━━━ EXERCISE DATA

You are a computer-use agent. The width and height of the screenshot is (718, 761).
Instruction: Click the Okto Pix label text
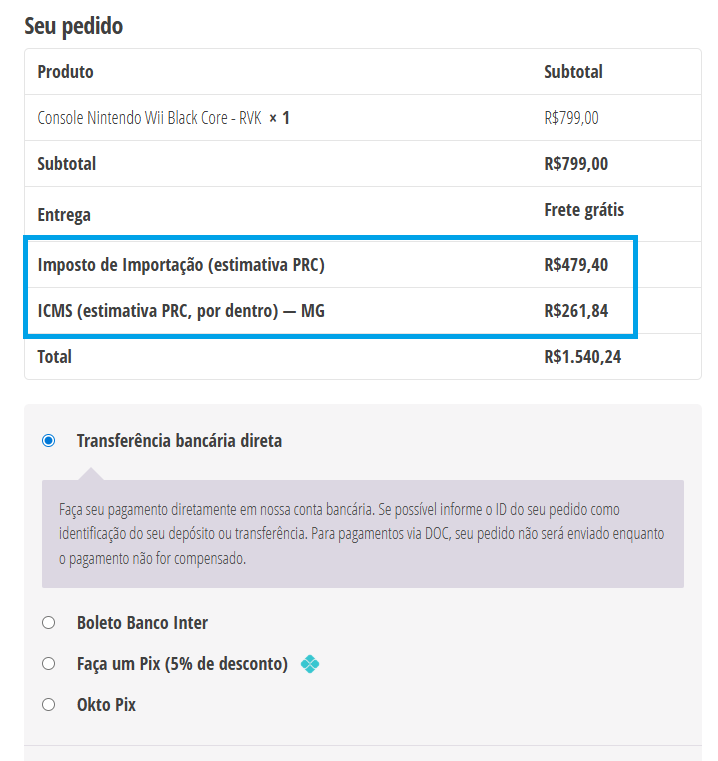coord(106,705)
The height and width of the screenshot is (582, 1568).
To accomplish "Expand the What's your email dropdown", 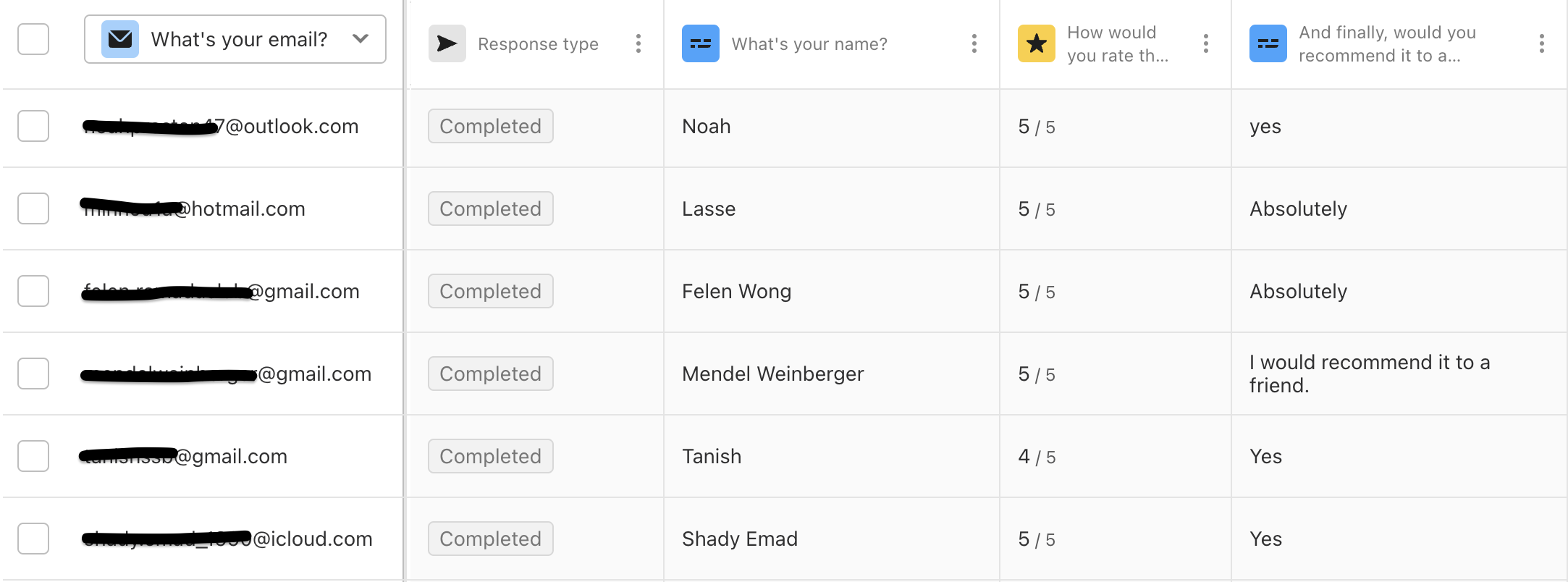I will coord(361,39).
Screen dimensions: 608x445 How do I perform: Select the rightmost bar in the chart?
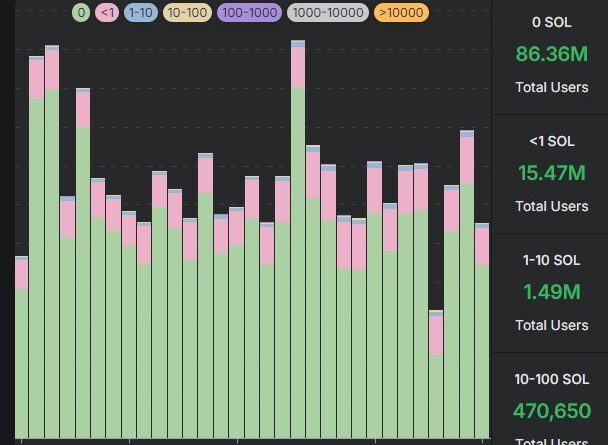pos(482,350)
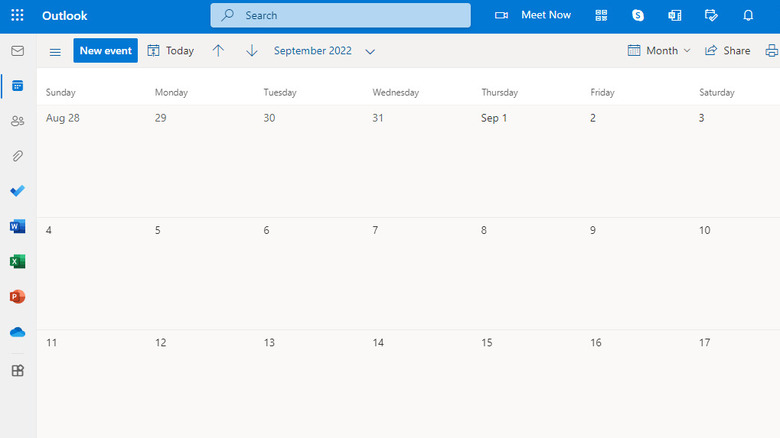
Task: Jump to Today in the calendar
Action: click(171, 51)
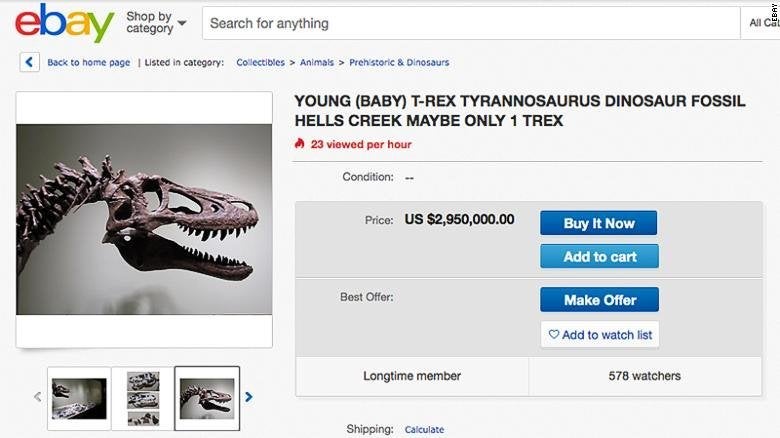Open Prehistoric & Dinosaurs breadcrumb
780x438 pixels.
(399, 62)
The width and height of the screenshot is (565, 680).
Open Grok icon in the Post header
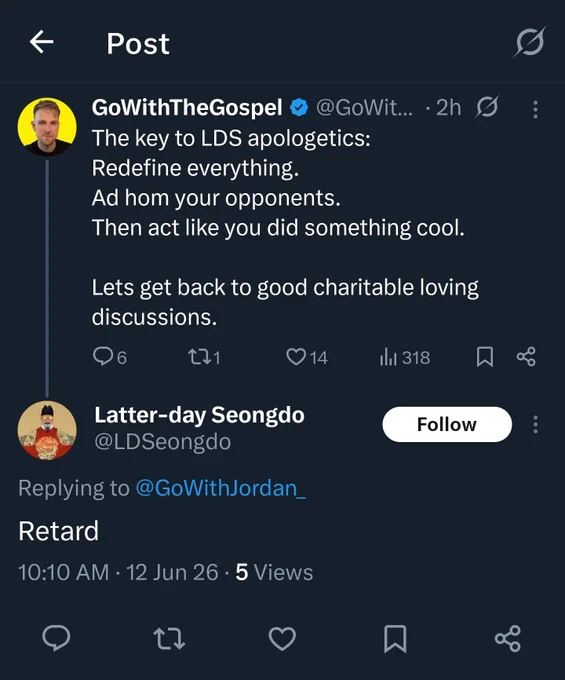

━━━━━━

[WHAT YOU ARE ASKED TO DO]
Every line with "height" in it should be copied from the entries above.

[EXERCISE RESULT]
You are a computer-use agent. The width and height of the screenshot is (718, 761).
The height and width of the screenshot is (582, 1568).
The width and height of the screenshot is (565, 680).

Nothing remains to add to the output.